Dove's first novel if unsubstantial, fare

December 31, 1992|By Valerie Boyd | Valerie Boyd,Cox News Service

Reading Rita Dove's "Through the Ivory Gate" is -- to borrow a phrase from poet Nikki Giovanni -- like eating cotton candy on a rainy day.

Such poetry aptly describes the writing of Ms. Dove, herself a masterful poet, who debuts as a novelist with this powerful, poignant book.

Ms. Dove has published a collection of short stories and four books of poetry, among them "Thomas and Beulah," which won the Pulitzer Prize in 1987.

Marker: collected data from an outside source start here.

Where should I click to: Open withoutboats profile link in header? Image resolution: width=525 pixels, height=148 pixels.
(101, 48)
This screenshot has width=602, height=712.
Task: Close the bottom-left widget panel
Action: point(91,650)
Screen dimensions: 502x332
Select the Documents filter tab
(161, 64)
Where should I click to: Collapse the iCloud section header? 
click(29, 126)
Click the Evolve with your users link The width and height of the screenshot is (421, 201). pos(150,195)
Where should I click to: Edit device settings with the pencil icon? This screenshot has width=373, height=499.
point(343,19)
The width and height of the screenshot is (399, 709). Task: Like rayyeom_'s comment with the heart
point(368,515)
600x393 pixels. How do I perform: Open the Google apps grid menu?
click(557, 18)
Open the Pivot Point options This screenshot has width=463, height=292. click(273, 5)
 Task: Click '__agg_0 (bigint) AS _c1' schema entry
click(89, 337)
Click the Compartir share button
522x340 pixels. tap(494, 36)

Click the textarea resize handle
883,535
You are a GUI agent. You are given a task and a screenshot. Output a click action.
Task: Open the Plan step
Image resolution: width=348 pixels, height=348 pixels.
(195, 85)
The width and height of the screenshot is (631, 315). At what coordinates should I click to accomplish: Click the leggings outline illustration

Her "Ivory Gate" is a finely chiseled novel rich with graceful prose and informed by a poet's eye for detail. Set in the mid-'70s, when Afros were in vogue and the Vietnam War wasn't, "Ivory Gate" chronicles the personal struggles of Virginia King, a youtwentysomething cellist, puppeteer, mime and aspiring actress. Seamlessly weaving past and present, the novel stitches together scraps of Virginia's memories: of her early childhood in Akron, Ohio; her family's sudden move to Arizona; her painful affair with a brilliant and confused musician during her Wisconsin college days; and her adventurous stint with Puppets and People, an experimental theater troupe.

After it disbands, Virginia moves back to Akron for a gig as an artist in residence at a public school. There she introduces the children to the magic of puppetry and they reintroduce her to long-buried pains from her past: her favorite little-girl doll, Penelope, "of the creamy skin and dimpling cheeks;" her first black doll, which, to her 9-year-old eyes, looked "like an overturned crab" with the brown skin, "the bulging eyes, the painted head;" a white playmate's racial epithet hurled at her like spitball; her father's stony silences and her mother's persistent dissatisfaction.

For Virginia, these bits and pieces of memory are at once confusing and illuminating, wrenching and healing. Finally, near the book's end, a revelation from "Crazie Carrie," an aunt she hasn't seen in more than a decade, helps Virginia put the pieces together -- and almost shatters the life she has come to know.

Careful to describe the look, the sound, the smell of the moment, Ms. Dove makes Virginia an Everywoman who runs from the skeletons in her closet only to discover that she can't hide. Yet the author has not created an enduring heroine. Virginia won't haunt your thoughts for years like Toni Morrison's Sula.

Like that cotton candy, "Through the Ivory Gate" goes down easy. It's delightfully messy and warmly satisfying while you're consuming it, but it doesn't stick with you, though it may leave a sweet taste in your mouth and a comforting heaviness in your stomach.

BOOK REVIEW

Title: "Through the Ivory Gate."

Author: Rita Dove.

Publisher: Pantheon.

)Length, price: 278 pages, $21.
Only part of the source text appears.